Texte de l'exercice:
=====
Même si les premiers débats, fait remarquer un confrère, sont focalisés sur la question identitaire, le ministre-conseiller juge qu’on n’en est qu’au début et toutes les questions seront abordées. « Nous retiendrons tout ce qui unit les Algériens et rejetterons ce qui les divise (…) La Présidence ne peut pas intervenir maintenant pour ne pas donner l’impression de diriger les débats », dit-il.
« Il faut apprendre à respecter la loi »
À une question sur l’éventualité d’organiser des législatives et des locales anticipées, il dit ne pas voir l’utilité d’une telle démarche dans la phase actuelle, rappelant que le programme est tout tracé : référendum sur la nouvelle constitution, révision de la loi électorale puis renouvellement des institutions. « Une chose est sûre, nous entamerons l’année 2021 avec de nouvelles institutions », promet-il.
Belaïd Mohand Oussaid a dû aussi répondre de nouveau à une question sur les atteintes aux libertés et au musellement de la presse. « Des jeunes sont emprisonnés pour avoir exprimé un avis sur les réseaux sociaux, et à la télévision publique on ne voit que vous. C’est pour quand la nouvelle Algérie des libertés que vous avez promis ? », interroge un journaliste.
« Nous avons commencé à ouvrir les médias publics à l’opposition, on ne peut pas inviter tout le monde au même temps. Pour les jeunes arrêtés, je dirai que certains ont pris l’habitude d’enfreindre la loi. Il est temps d’apprendre à respecter la loi. Cela dit, si quelqu’un se sent lésé, l’État est là pour le rétablir dans ses droits. Toutes les libertés sont ouvertes, mais la liberté doit s’accompagner de responsabilité », répond le porte-parole de la Présidence.
Autre sujet largement évoqué, la crise sanitaire. « Malheureusement, nous allons passer l’Aïd sous le confinement », regrette Mohand Oussaid Belaïd qui explique que la reconduction des mesures de prévention pour 15 jours supplémentaires a été décidée suite aux comportements constatés dès l’allègement du dispositif au début du ramadan.
« Ce qu’on voit dans la rue n’est pas rassurant »
« C’est la responsabilité des citoyens. On était sur le point de sortir de la crise, mais la forte affluence des gens a amené les autorités à reconsidérer leur décision. Ce qu’on voit dans la rue n’est pas rassurant », dit-il.
=====
Données présentées:
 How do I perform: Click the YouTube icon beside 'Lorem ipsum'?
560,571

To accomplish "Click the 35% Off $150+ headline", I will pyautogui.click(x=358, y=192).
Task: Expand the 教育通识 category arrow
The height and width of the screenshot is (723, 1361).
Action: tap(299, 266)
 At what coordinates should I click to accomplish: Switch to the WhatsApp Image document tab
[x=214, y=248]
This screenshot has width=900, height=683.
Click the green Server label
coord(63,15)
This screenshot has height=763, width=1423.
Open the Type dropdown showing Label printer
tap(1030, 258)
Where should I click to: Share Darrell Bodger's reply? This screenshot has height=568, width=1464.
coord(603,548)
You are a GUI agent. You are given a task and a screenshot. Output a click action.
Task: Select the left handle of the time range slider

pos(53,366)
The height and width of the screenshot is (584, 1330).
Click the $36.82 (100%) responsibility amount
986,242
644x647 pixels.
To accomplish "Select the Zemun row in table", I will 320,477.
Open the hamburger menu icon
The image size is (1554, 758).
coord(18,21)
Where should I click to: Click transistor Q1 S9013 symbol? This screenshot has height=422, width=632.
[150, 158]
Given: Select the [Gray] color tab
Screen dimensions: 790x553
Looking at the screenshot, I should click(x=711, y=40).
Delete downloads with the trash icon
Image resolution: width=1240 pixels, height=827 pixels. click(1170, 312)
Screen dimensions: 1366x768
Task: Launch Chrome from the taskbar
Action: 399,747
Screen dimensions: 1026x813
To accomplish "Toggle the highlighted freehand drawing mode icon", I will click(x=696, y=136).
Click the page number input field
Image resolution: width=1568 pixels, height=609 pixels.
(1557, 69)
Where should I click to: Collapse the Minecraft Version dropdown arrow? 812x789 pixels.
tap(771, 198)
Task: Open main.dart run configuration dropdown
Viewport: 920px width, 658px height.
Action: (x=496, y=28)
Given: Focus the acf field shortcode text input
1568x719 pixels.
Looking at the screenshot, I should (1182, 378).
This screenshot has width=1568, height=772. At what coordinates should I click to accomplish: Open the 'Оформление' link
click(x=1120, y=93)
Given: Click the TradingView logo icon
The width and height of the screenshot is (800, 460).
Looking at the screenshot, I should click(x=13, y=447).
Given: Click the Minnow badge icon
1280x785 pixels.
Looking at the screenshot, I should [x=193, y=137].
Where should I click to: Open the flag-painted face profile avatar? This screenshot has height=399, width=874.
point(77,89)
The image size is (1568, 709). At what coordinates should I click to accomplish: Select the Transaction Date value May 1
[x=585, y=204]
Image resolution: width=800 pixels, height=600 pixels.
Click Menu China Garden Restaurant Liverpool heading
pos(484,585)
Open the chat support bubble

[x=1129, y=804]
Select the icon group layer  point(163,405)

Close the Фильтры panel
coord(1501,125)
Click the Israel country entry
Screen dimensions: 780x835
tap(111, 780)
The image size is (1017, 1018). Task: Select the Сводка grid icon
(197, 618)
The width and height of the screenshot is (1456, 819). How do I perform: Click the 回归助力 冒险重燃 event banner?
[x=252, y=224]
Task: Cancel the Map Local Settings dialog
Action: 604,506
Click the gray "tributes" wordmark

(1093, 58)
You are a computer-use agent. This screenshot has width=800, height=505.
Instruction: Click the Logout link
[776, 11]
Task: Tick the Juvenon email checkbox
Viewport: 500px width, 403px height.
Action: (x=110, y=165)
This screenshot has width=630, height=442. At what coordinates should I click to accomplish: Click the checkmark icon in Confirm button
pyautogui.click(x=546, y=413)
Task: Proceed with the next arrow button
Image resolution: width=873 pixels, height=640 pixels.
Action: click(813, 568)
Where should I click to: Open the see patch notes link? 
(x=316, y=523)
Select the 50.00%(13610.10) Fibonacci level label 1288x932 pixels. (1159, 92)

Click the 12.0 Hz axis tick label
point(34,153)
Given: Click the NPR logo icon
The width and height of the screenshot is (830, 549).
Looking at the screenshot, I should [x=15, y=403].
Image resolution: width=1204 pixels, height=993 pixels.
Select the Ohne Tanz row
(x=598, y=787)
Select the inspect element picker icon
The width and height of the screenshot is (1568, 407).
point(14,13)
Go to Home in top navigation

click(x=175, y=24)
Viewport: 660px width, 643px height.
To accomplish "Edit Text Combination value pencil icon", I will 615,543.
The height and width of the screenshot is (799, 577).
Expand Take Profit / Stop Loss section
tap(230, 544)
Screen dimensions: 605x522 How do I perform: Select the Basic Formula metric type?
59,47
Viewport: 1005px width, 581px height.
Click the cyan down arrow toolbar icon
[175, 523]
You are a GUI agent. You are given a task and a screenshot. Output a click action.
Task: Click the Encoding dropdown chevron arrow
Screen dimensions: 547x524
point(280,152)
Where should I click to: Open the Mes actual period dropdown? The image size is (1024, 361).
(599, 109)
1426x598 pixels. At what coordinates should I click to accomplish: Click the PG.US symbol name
=====
Problèmes à résoudre:
1. D'après le texte sur le porte-parole de la Présidence, de combien de jours la reconduction des mesures de prévention les a-t-elle prolongées ?
2. Poursuivez le texte sur le porte-parole de la Présidence à partir de sa dernière phrase.
On peut se passer des enregistrements.

Réponses fournies:
1. Les mesures ont été prolongées de 15 jours supplémentaires.

2.
Néanmoins, en termes de statistiques, la situation est maîtrisée avec « moins de 200 cas détectés quotidiennement » et la baisse constante du nombre de décès. De plus, « nous avons tous les moyens à tous les niveaux. Nous disposons de 26 centres de dépistage opérationnels, au moment où certains pays n’en ont qu’un seul. L’Algérie est première au Maghreb et deuxième en Afrique en termes de capacités de dépistage. Il y a moins de 20 malades actuellement en réanimation alors que l’État s’est préparé pour prendre en charge jusqu’à 6 000. Dans le monde, la tendance est à la baisse, en Algérie aussi ».
Concernant les opérations de solidarité, 22 000 tonnes de produits alimentaires, de produits d’hygiène et d’équipements médicaux ont été distribués sur 700 000 familles, dont 74% résident dans des « zones d’ombre », révèle M. Belaid qui égrène d’autres chiffres en lien avec le sujet : 3 milliards de dinars et 1,9 million de dollars ont été collectés au titre de l’opération de solidarité « Covid-19 », 300 000 citoyens se sont inscrits pour bénéficier de l’aide de 10 000 DA instituée pour les familles dont le revenu est impacté par la crise sanitaire et 1.2 million de familles ont bénéficié du même montant au titre de l’opération « couffin de ramadan ».
Sans s’étaler, le ministre-conseiller a évoqué d’autres questions de l’actualité comme la récupération des biens détournés qui se fera « lorsque les accusés seront condamnés définitivement ». « La loi de finances complémentaire a été élaborée sur la base d’un baril de pétrole à 30 dollars » et « il n’est pas difficile de deviner le pays auquel sont destinés les propos du président de la République sur la question mémorielle », allusion à la France, a-t-il dit.